Die Taten von Lukic und seiner paramilitärischen Einheit wurden nicht erst durch die Ermittlungen des Haager Kriegsverbrechertribunals bekannt. Sie sind, basierend auf Zeugenaussagen, bereits der Gegenstand des von Handke kritisierten Artikels gewesen. Es handelt sich um eine Reportage des Journalisten Chris Hedges (Foto), die am 25. März 1996 in der „New York Times“ erschienen ist.
Im Gegensatz zu Handkes Unterstellung nennt Hedges den vollen Namen, die Herkunft und den Aufenthaltsort der meisten seiner Gesprächspartner, und er nennt auch den Namen von Milan Lukic. Zu den von Hedges befragten Personen gehört eine traumatisierte Frau, die mitansehen musste, wie Lukic und seine Männer ihre Mutter und ihre Schwester erschossen und lachend in den Fluss warfen. Handkes Erzähler will von alledem nicht wissen und spottet über den „Schlussabsatz des nach Visegrad hinter die bosnischen Berge geheuerten Manhattan-Journalisten, worin er eine aus ihrer Stadt geflüchtete Zeugin, nächtens dabeigewesen beim Hinabgestoßenwerden von Mutter und Schwester von der Brücke, Tennessee-Williams-haft sagen lässt: The bridge. The bridge. The bridge.“
Handkes Erzähler, der die Tatsache leugnet, dass es die Massaker von Visegrad gegeben hat, trifft mit seiner Invektive nicht nur den Journalisten, der aufgrund seiner Recherchen zu einem anderen Ergebnis als Handke kommt. Seine Aussage über die „Tennessee-Williams-hafte“ Sprache trifft durch den Journalisten hindurch auch das Opfer, dem nicht nur Mutter und Schwester genommen wurden, sondern auch – durch Handke – die Möglichkeit, das real erfahrene Leid zu artikulieren.
Doch das ist nicht alles. Handkes Erzählung ist noch nicht zu Ende. Am nächsten Morgen taucht der Erzähler – es ist ein schwüler Tag – in den Fluten der Drina unter und kommentiert diesen Vorgang wie folgt: „Kein Wasser, siehe die Wasserleichengeschichten, in den Mund kommen lassen!“ Handke macht sich über die Opfer lustig, er verhöhnt sie. Und das ist wohl das Schlimmste, was man über einen Autor sagen kann, der ausgezogen ist, um mit den Mitteln der literarischen und poetischen Sprache Frieden zu stiften und zur Versöhnung der Völker beizutragen.
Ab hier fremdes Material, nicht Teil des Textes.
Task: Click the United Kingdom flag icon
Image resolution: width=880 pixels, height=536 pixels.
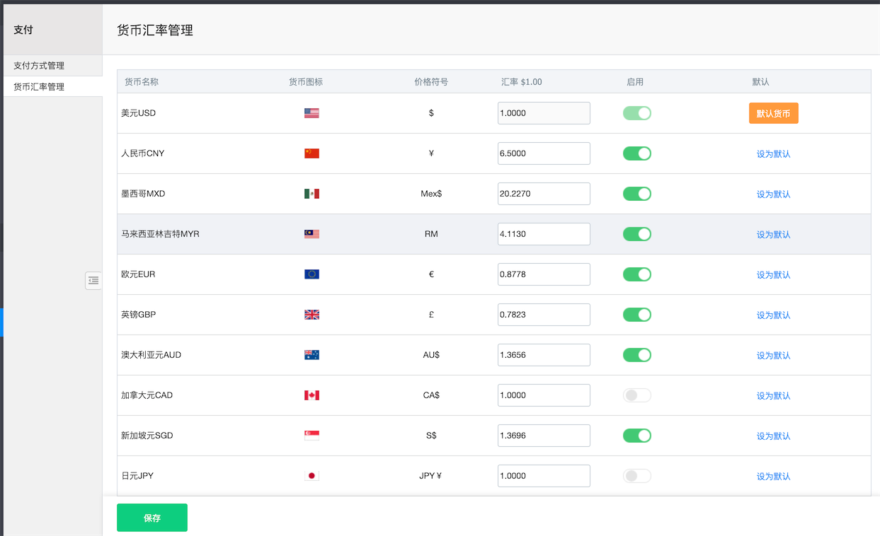Action: point(312,315)
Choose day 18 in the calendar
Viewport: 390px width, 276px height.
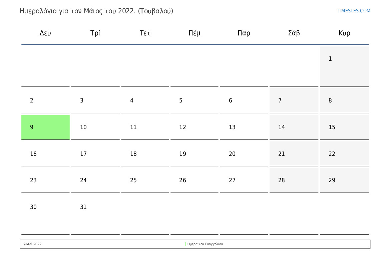(x=145, y=154)
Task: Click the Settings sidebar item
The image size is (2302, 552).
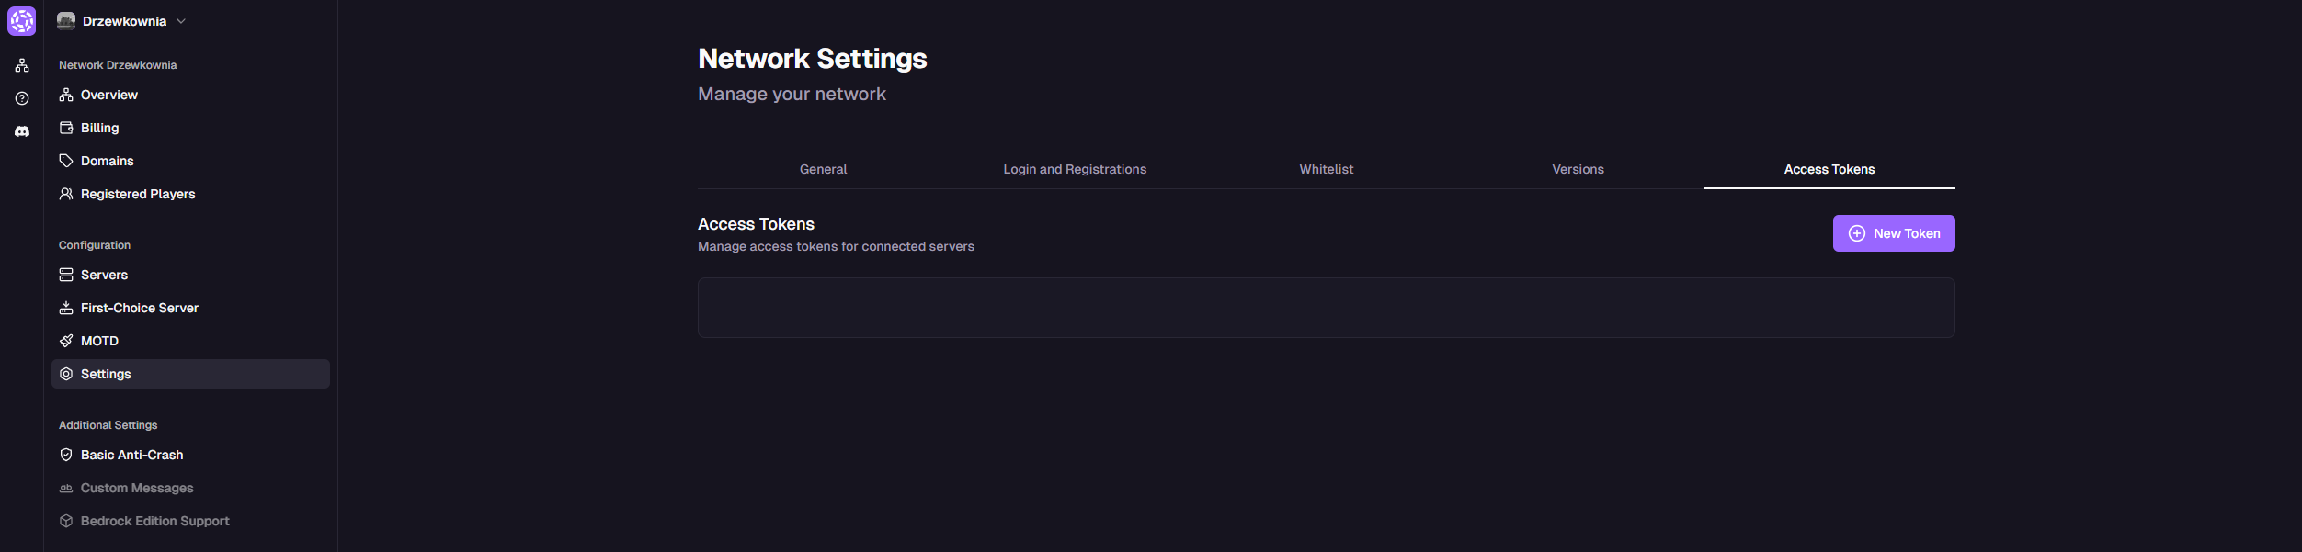Action: point(106,374)
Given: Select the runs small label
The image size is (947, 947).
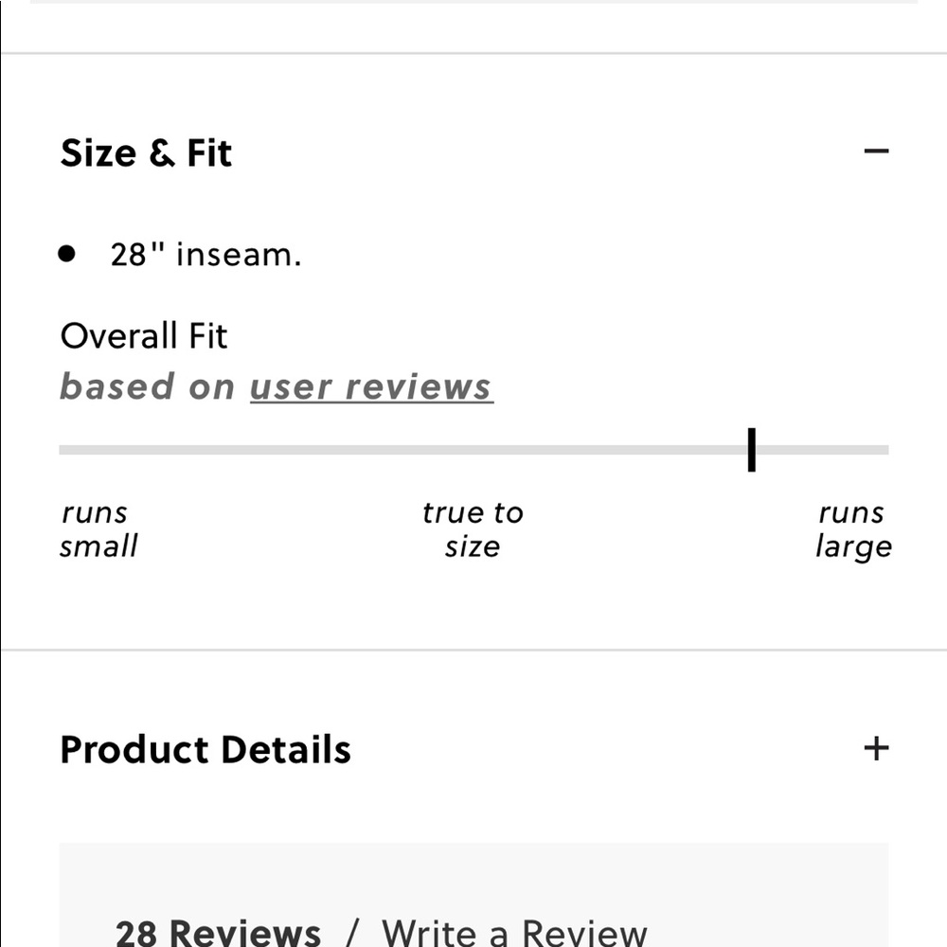Looking at the screenshot, I should [98, 529].
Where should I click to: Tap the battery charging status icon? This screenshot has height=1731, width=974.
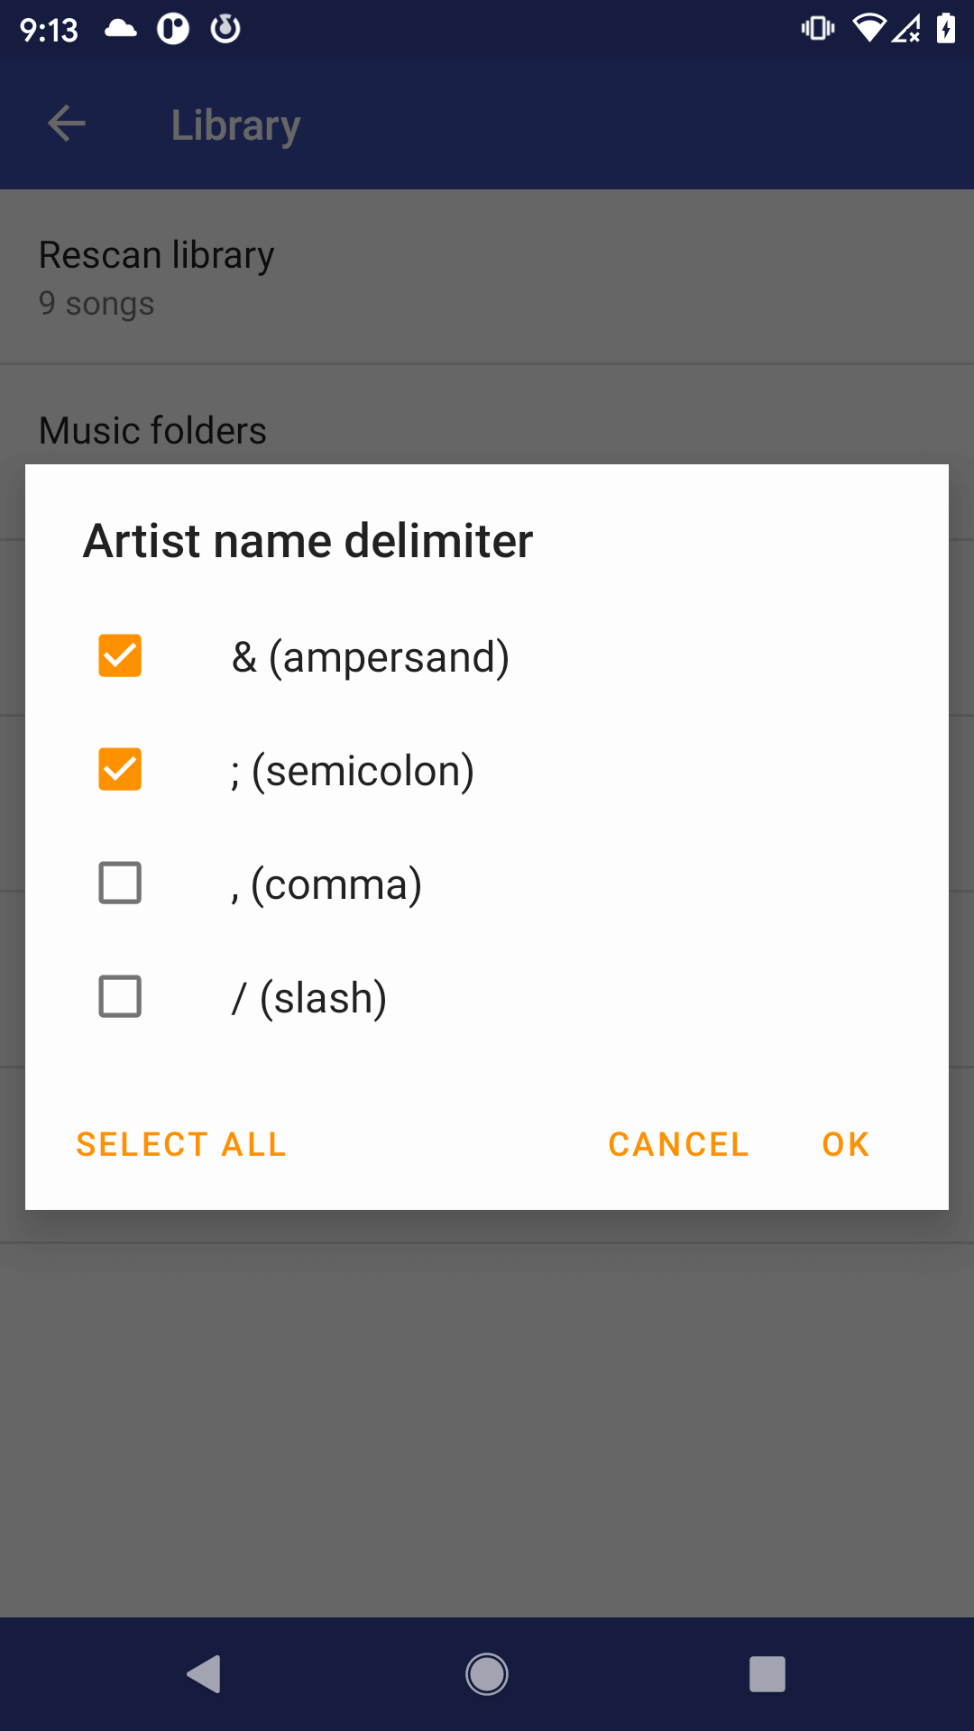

(Jürgen Brokoff, FAZ, 2010)
Das ist nur ein Ausschnitt eines sehr langen Artikels. Als ich ihn damals las, brachte er das Fass endgültig zum Überlaufen. Ich entsorgte alle Handke-Bücher im Müll, und staune nach wie vor, wie man jemanden, dessen Blickwinkel auf die Ereignisse damals so dreckverzerrt und menschenverachtend war, und das über Jahre hinweg, z. B. auf seinen Scheisspilzforschungen begleiten kann. Handke ist tatsächlich von der Vorstellung besessen, das poetische Wort könne zur Wahrheit durchdringen, während die „Meinungsmenschen“ sich von oberflächlichen Indizien ernähren, und diese sensationssüchtig unters Volk bringen würden. In der Art, wie der Österreicher historische Fakten permanent verzerrte und der Unglaubwürdigkeit preisgab und schlicht leugnete, steht er in einer erbärmlichen Reihe all jener, die politsche Wahrheiten und die Aufdeckung von Verbrechen als „fake news“ kompromittieren wollen, von Trump bis Infantino. Die Rollen in Jürgen Brokoffs genau recherchiertem Text sind klar verteilt: Chris Hedges ist der Chronist der Ereignisse, Milan Lukic der Mörder, und Peter Handke sein Geschichte fälschender Feld-, Wald- und Wiesendichter, oder, schlichter gesagt, eine erbärmliche Figur. (m.e.)